Investigation of oxygen-vacancy complexes in diamond by means of \textit{ab initio} calculations

TL;DR

This study uses ab initio calculations to analyze oxygen-vacancy complexes in diamond, aiming to identify potential quantum memory centers, and finds that most are unlikely candidates for the ST1 color center, but a metastable complex shows promising properties.

Contribution

The paper provides a systematic first-principles investigation of oxygen-vacancy defects in diamond, identifying their spin states and magnetooptical properties relevant for quantum memory applications.

Findings

Most oxygen-vacancy defects have high-spin ground states, ruling them out as ST1 center candidates.

A high-spin metastable oxygen-vacancy complex is identified and characterized.

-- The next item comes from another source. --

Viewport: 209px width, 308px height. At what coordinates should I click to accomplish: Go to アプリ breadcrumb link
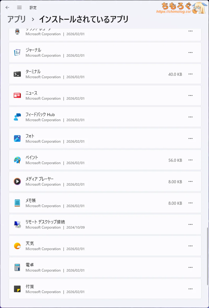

Results suggest specific defects for experimental verification in quantum information science.

Abstract

Point defects in diamond may act as quantum bits. Recently, oxygen-vacancy related defects have been proposed to the origin of the so-called ST1 color center in diamond that can realize a long-living solid-state quantum memory. Motivated by this proposal we systematically investigate oxygen-vacancy complexes in diamond by means of first principles density functional theory calculations. We find that all the considered oxygen-vacancy defects have a high-spin ground state in their neutral charge state, which disregards them as an origin for the ST1 color center. We identify a high-spin metastable oxygen-vacancy complex and characterize their magnetooptical properties for identification in future experiments.